The protesters responded with violence of their own.
"I saw a man throw a brick right in the face of a riot police officer. He fell on the ground," one witness said.
Protesters lighted candles at Argentine Square, as drivers parked their cars at the normally bustling traffic circle. At other locations, demonstrators shouted slogans such as "Our Neda hasn't died. It's the government that has died," witnesses reported. They also chanted "Death to you" at the security forces, witnesses said.
Earlier, the deputy commander of police, Ahmad-Reza Radan, had said that "the police will harshly confront lawbreakers," according to the Fars News Agency. "The lawbreakers should have no doubt that the police will take any measure to secure the safety of the citizens."

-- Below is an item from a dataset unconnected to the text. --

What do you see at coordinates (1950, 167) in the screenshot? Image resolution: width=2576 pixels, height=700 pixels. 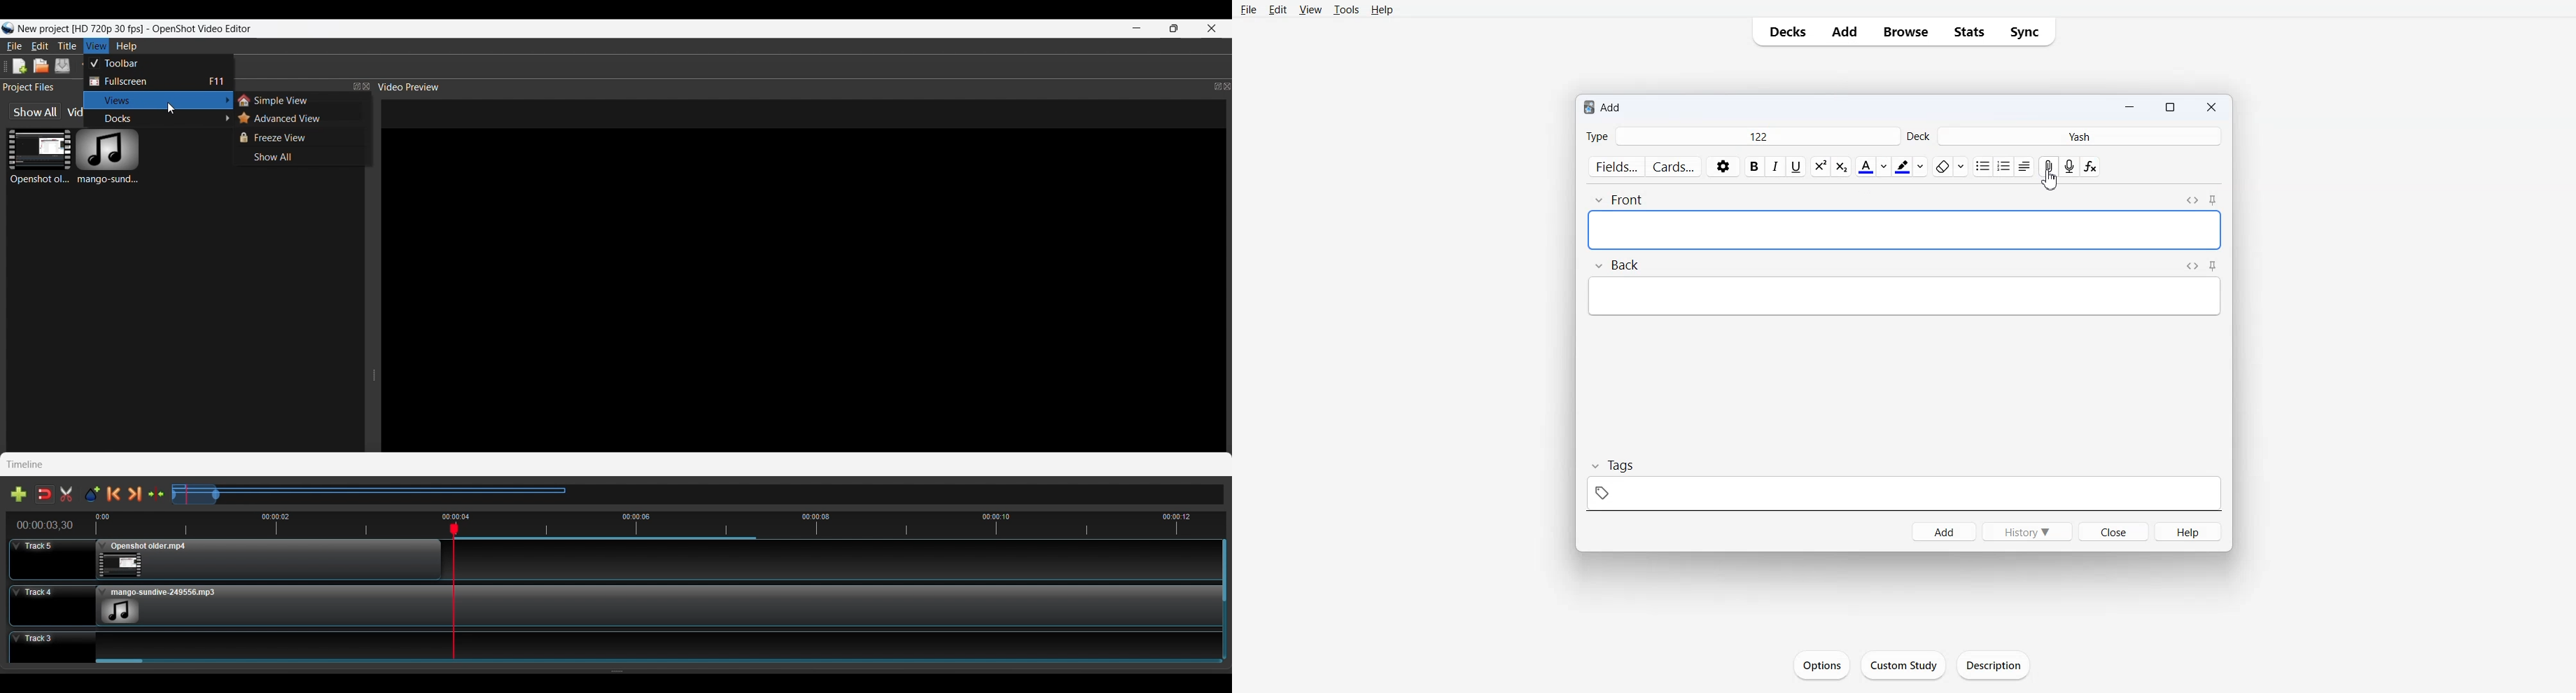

People standing on a public stairway on Vali-e Asr Street taunted a member of the Basij to come up if he dared. The man, in his 30s and wearing a checkered black-and-white shirt, took out a revolver and started shooting but failed to hit anybody. "I saw the round hitting the walls behind the people. It was a miracle no one got hurt," one witness said.
Even as security forces cracked down, the government was trying to appease opponents. Police announced Thursday that they had paid damages to hundreds of people who had been mistreated during previous demonstrations, doling out $50,000 in total.
Earlier in the week, the government closed a major prison where arrested protesters had been held, citing substandard conditions. The closure came after reports emerged in recent days that three detainees had died, and it was interpreted as a gesture of reconciliation by Iran's supreme leader, Ayatollah Ali Khamenei. But opposition leaders said more was needed to heal the deep rifts in Iranian society.
"It's not enough to say that a substandard detention center has been closed. What does 'substandard' mean? Does it mean the fans weren't working or the toilets weren't clean? No! Murders have been committed, lives have been lost, blood has been spilt," former president Mohammad Khatami said Wednesday at a meeting with parliament members, according to Nowruznews, a Web site close to the opposition. "Our youth, men and women have been treated in such a way that had it been committed in prisons controlled by foreigners, everyone here would be shouting and denouncing it."
Special correspondent Kay Armin Serjoie contributed to this report.